Member of the Ohio Senate from the 21st district
- In office 1904–1908
- Preceded by: George W. Wilhelm

Member of the Ohio House of Representatives from the Stark County district
- In office 1900–1904 Serving with Jacob B. Snyder and Clark W. Metzger
- Preceded by: Jacob B. Snyder and John P. Jones
- Succeeded by: James A. Welker and Frank A. Hoiles

Personal details
- Born: August 24, 1870 North Lawrence, Ohio, U.S.
- Died: November 13, 1956 (aged 86) Canton, Ohio, U.S.
- Resting place: North Lawrence Cemetery
- Party: Republican
- Spouse(s): Gloria C. Blakely ​ ​(m. 1901; died 1904)​ Lillian Violet Lawrence Henrici ​ ​(m. 1906; died 1916)​^{[citation needed]} Gertrude T. Swigar ​(m. 1918)​^{[citation needed]}
- Education: Mount Union College Northern Indiana Normal School and Business College
- Occupation: Politician; miner;

= Robert A. Pollock =

American politician

Robert A. Pollock (August 24, 1870 – November 13, 1956) was an American politician from Ohio.

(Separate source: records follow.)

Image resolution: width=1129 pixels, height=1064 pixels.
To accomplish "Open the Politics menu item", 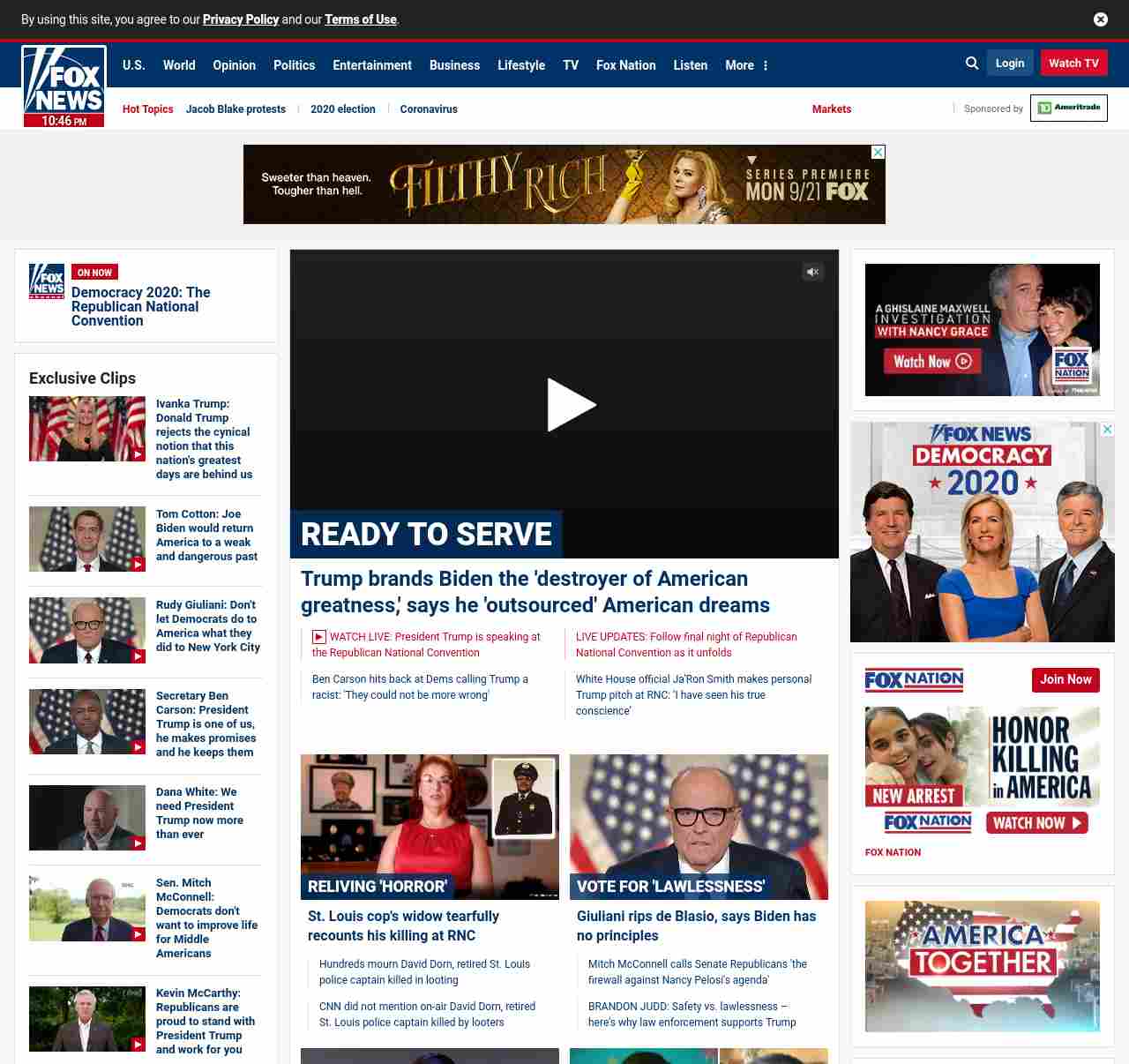I will coord(294,65).
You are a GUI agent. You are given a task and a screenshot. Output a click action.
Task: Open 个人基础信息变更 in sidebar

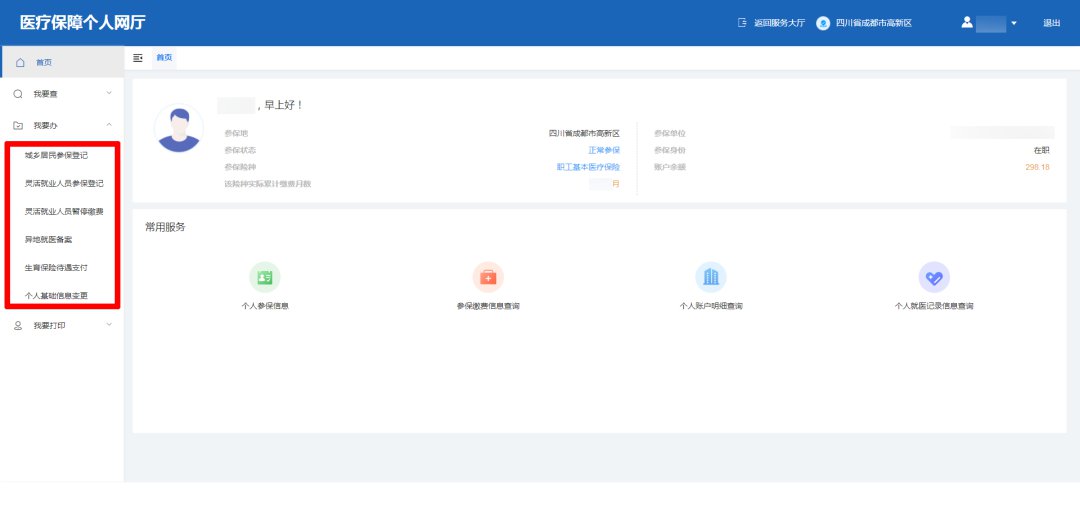click(x=56, y=296)
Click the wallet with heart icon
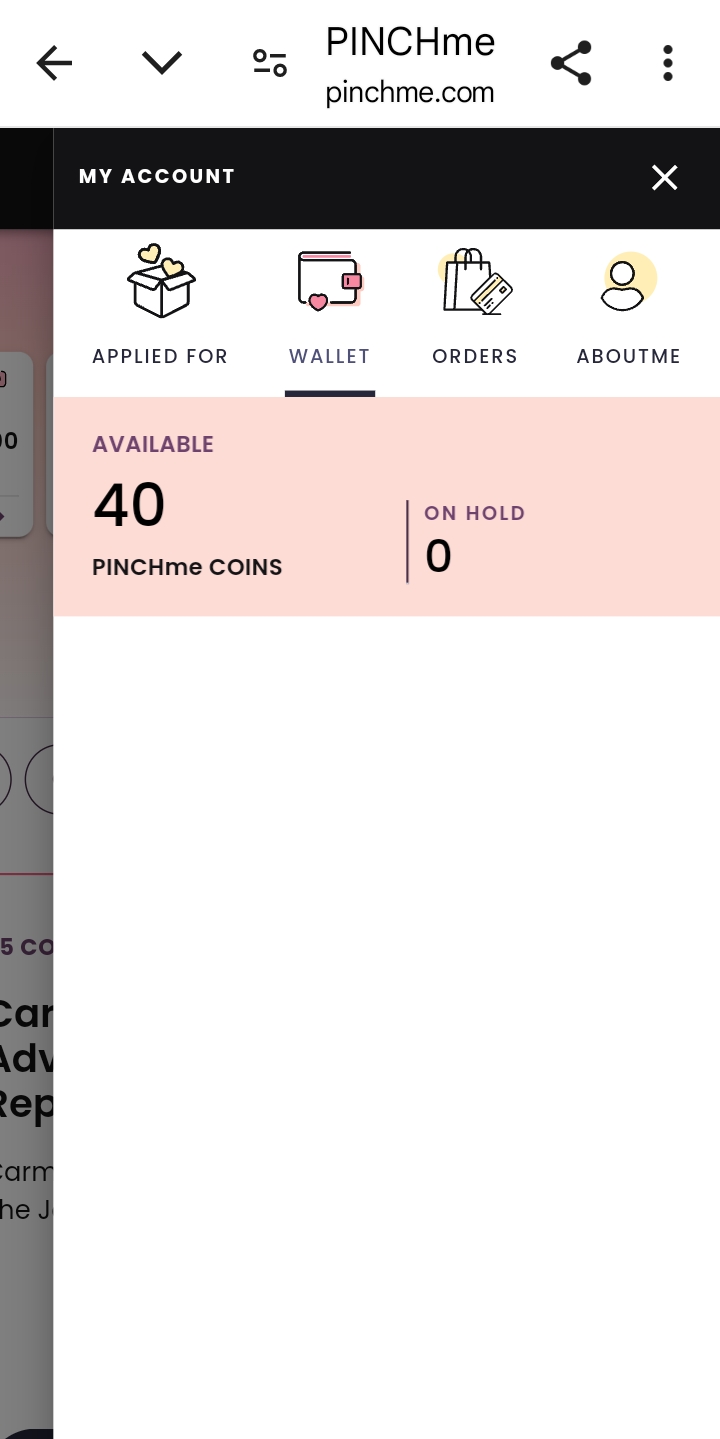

He served as a member of the Ohio House of Representatives and the Ohio Senate.

==Early life==
Robert A. Pollock was born on August 24, 1870, in North Lawrence, Ohio, to Catherine (née Mains) and John Pollock. His father was born in northern Ireland and his mother was born in Scotland. His father worked in the mining industry before working in the mercantile industry and serving as clerk. He also worked as postmaster of North Lawrence. His parents were members of the United Brethren Church. Pollock was homeschooled or public schools, sources differ, until the age of 13. As a young man, he worked in coal mines. He was a member of the executive board of the Ohio Miners' Association. He attended Mount Union College in the summer of 1892, attended public schools in North Lawrence, and, for four months in 1893, took a commercial course at the Northern Indiana Normal School and Business College in Valparaiso, Indiana. He then moved back to North Lawrence and worked for his father in his general store.

==Career==
Pollock served as justice of the peace for two terms. He was a member of the school board in North Lawrence for two terms.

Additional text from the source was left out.